→ Provided text:
════════════════════
Closed jbrown-xentity closed 1 year ago
This mdTranslator translates the mdJson input into one or more established metadata standards:
reader(from): fgdc, mdJson, sbJson
writer(to): fgdc, html, iso19110, iso19115_1, iso19115_2
we need to add following modules for our source data format and dcat-us output:
reader: iso19115, arcgis
writer: dcat-us
Here is the example to add the write to translate from FGDC XML to DCAT-US(JSON) (title, description only):
require 'jbuilder'
require 'rubygems'
require_relative 'dcatusJson_dataset'
module ADIWG
module Mdtranslator
module Writers
module DcatusJson
module DcatusJson
def self.build(intObj, hResponseObj)
Jbuilder.new do |json|
json.conformsTo 'https://project-open-data.cio.gov/v1.1/schema'
json.type 'dcat:Catalog'
json.dataset Dataset.build(intObj[:metadata])
end
end # build
end # DcatusJson
end
end
end
end
dcatusJson_dataset.rb:
require 'jbuilder'
require_relative 'dcatusJson_resourceInfo'
module ADIWG
module Mdtranslator
module Writers
module DcatusJson
module Dataset
@Namespace = ADIWG::Mdtranslator::Writers::DcatusJson
def self.build(hMetadata)
resourceInfo = hMetadata[:resourceInfo]
hCitation = resourceInfo[:citation]
Jbuilder.new do |json|
json.title hCitation[:title]
json.description resourceInfo[:abstract]
end
end # build
end # Dataset
end
end
end
end
Below is a sample Python code which could be used to translate FGDC XML files into DCAT-US(JSON) format.
import xmltodict
import json
with open('input.xml') as xml_file:
data = xml_file.read()
fgdc_dict = xmltodict.parse(data)
dcat_us_dict = {
'conformsTo': 'https://project-open-data.cio.gov/v1.1/schema',
'@type': 'dcat:Catalog',
'dataset': {
'title': fgdc_dict['metadata']['idinfo']['citation']['citeinfo']['title'],
'description': fgdc_dict['metadata']['idinfo']['descript']['abstract'],
}
}
with open('dcatus_output.json', 'w') as json_file:
json.dump(dcat_us_dict, json_file, indent=4)
This tool includes several features that are not necessary for our specific translation needs. Our goal is to extract the relevant information from input files and generate a DCAT-US format.
════════════════════
Page and screen pointing data

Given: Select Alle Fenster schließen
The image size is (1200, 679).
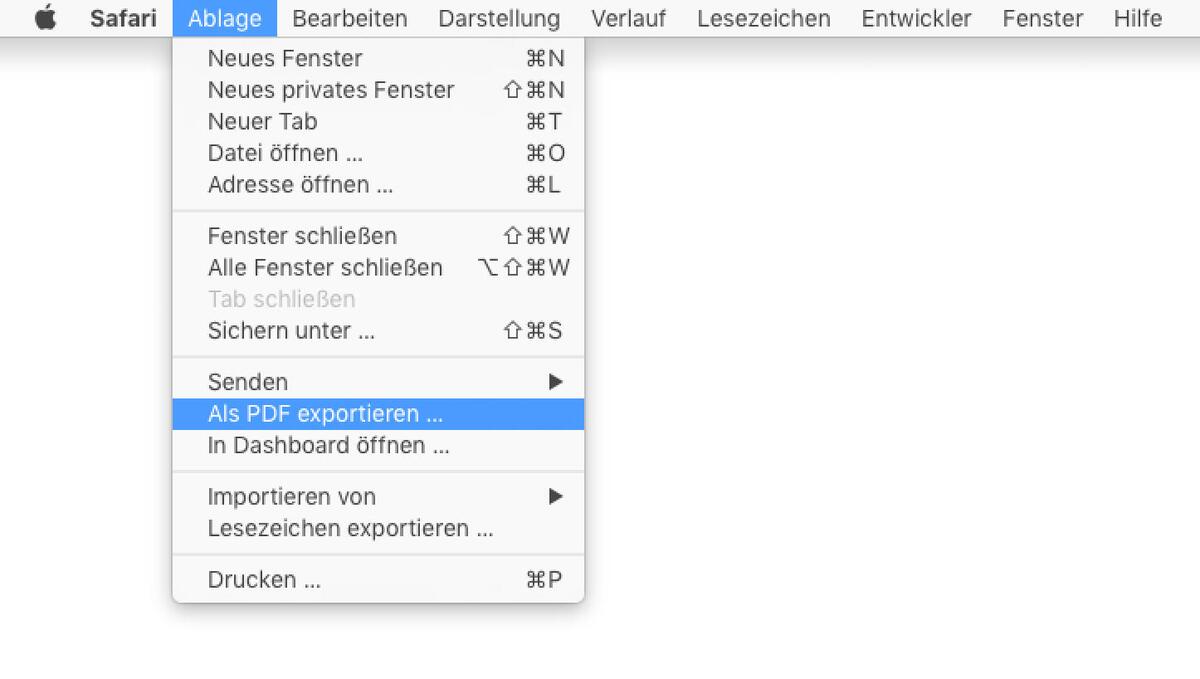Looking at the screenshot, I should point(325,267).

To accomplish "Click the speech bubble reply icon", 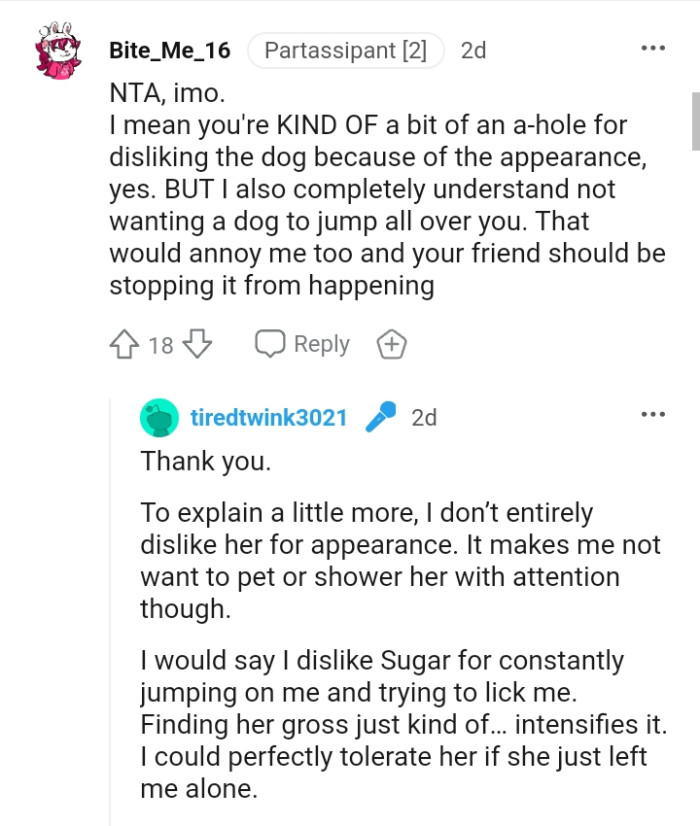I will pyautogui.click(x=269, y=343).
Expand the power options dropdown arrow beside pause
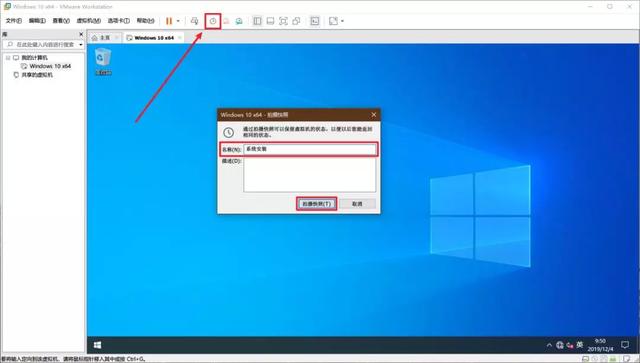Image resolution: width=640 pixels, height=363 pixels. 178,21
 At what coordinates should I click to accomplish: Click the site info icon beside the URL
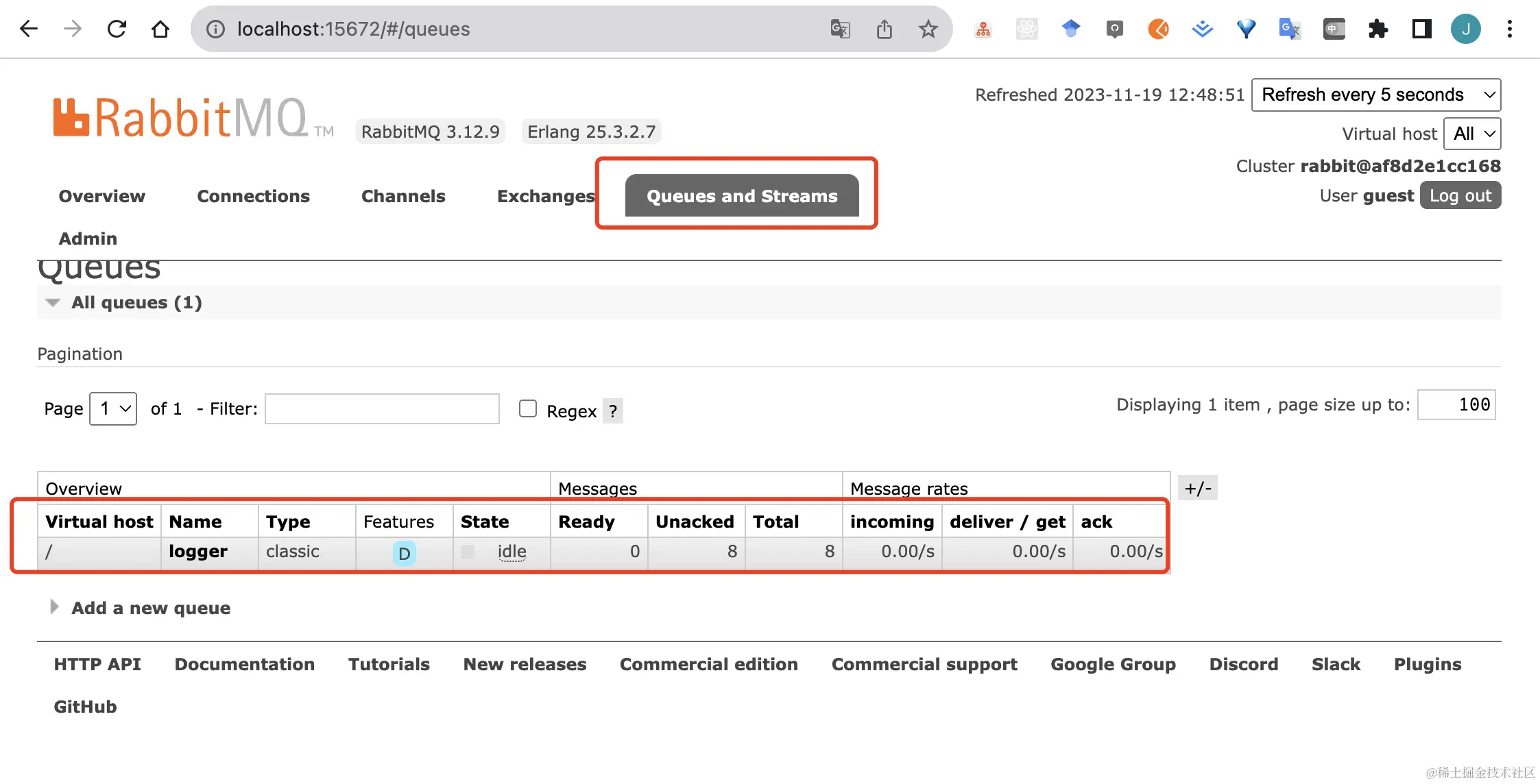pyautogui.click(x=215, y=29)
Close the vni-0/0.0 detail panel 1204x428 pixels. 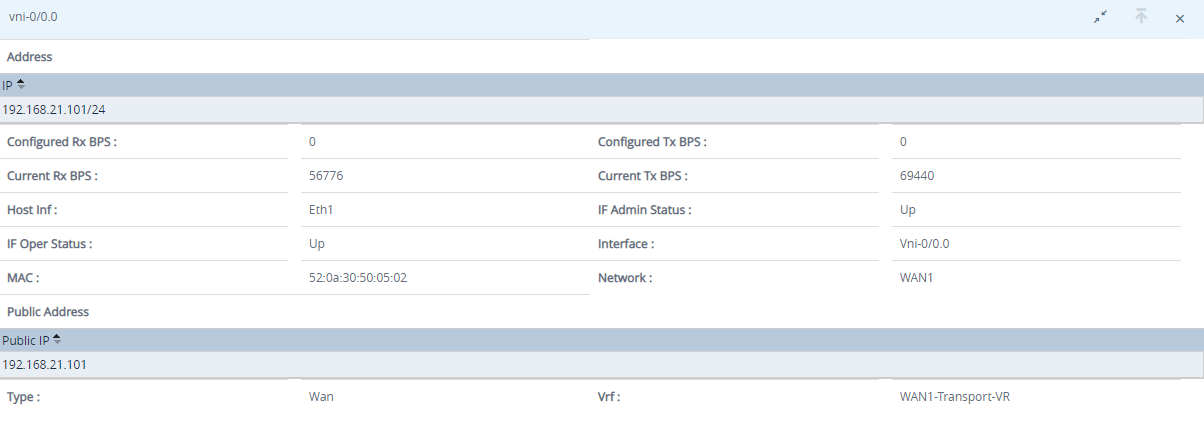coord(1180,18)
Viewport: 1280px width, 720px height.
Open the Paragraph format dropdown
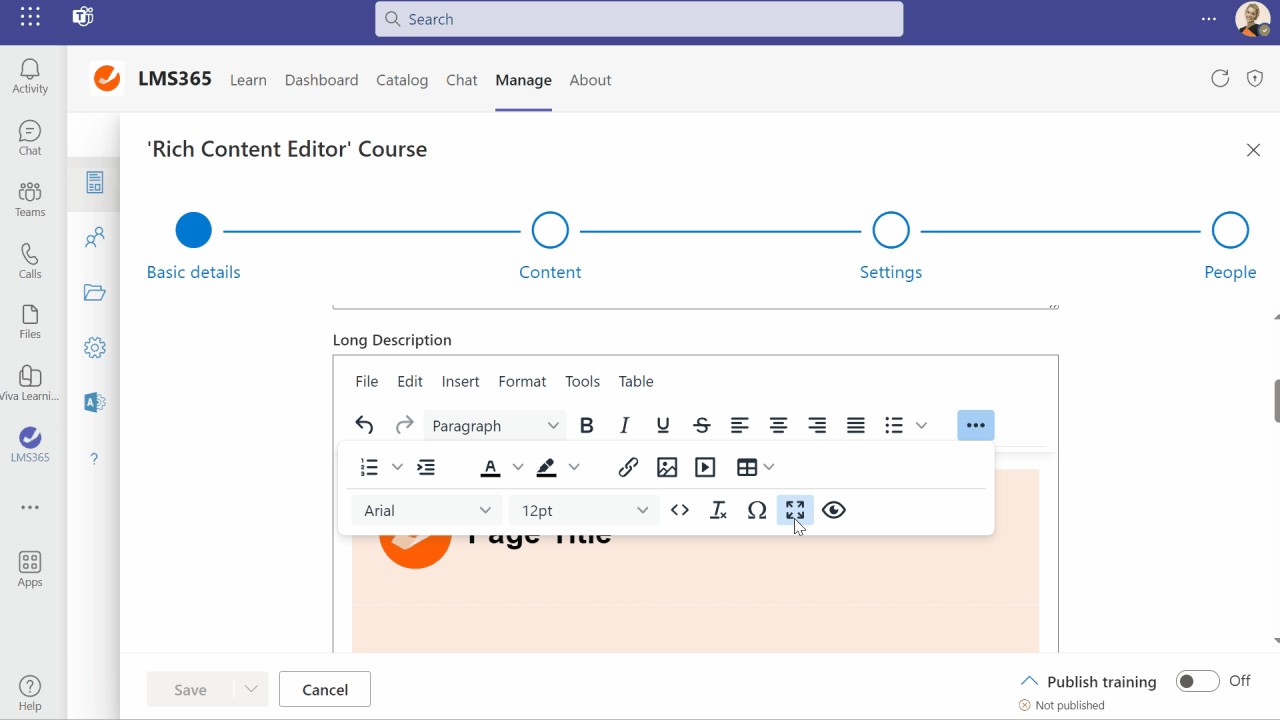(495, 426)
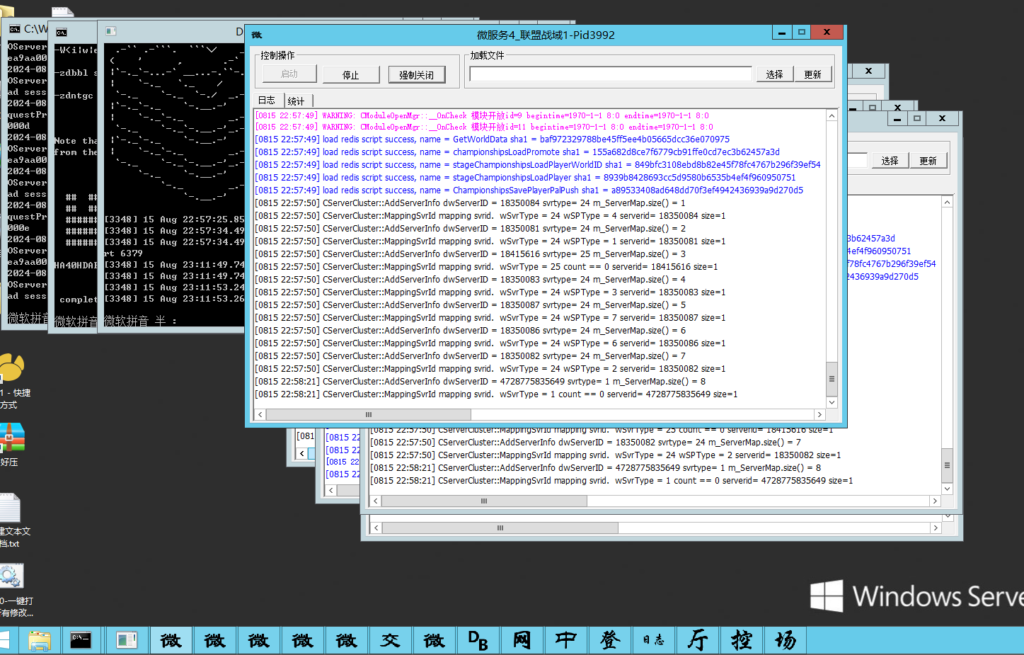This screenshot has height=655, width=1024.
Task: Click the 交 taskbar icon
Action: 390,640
════════════════════
→ What you should do:
According to the mdTranslator text, which reader modules need to be added for the source data format?

→ Problem solution:
iso19115 and arcgis